Visit national parks–connect with nature for Earth Day; Redlands events, April 22
As I’m writing this from the Library, I am so thankful to be able to look out the window at the green space of Smiley Park around us. Not all of us are so lucky as to be able to experience an expanse of living and breathing grasses, plants, and trees at our places of work, or even at our homes. Though the Park is not as huge as, say, a national park, it does its job and provides a healing respite for us, even those of us just looking out the window at it.
In the spirit of this respite, ahead of Earth Day on April 22nd, I’m featuring Smiley Library’s newest books on our national parks. Our 63 parks are treasures which a lot of us may not make the time to visit, but which really should be experienced—they hold such grand magnificence! The more we get to feel mountains of earth beneath our feet and the warm sun and whirling wind on our skin, the more we get to breathe in deeply the fresh aromas of nature and listen for the trickling, falling, gushing of water, and to get to spy—just the vast, open space! — and the variety of creatures who live within the ecosystem of a national park, the more we will fall in love with the natural world which supports us, and the more we’ll be inspired to care for it. It’s ultimately our home, after all.
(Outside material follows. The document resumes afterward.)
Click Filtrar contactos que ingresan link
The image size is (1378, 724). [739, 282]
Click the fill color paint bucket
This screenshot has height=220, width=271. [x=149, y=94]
And it’s what Earth Day is all about.
I’m really looking forward to Guardians of the Valley: John Muir and the Friendship That Saved Yosemite, by bestselling author Dean King (Skeletons on the Zahara), now available at the Library. Naturalist John Muir, known as the founder of the Sierra Club, was an author and environmental philosopher, and an early advocate for the preservation of wilderness in the United States. King’s account describes how Muir evolves from “self-styled hobo” to fervent advocate with the help of his longtime editor and friend, Robert Underwood Johnson, magazine editor and pragmatic 19th century influencer. In a visit to Yosemite in 1889, they were horrified to witness great destruction to the land from damming, logging, grazing, mining, and tourism. The ying-yang balance of their personalities became the catalyst that saved the landscape of Yosemite, made it a national park, and heralded in the U.S. environmental movement.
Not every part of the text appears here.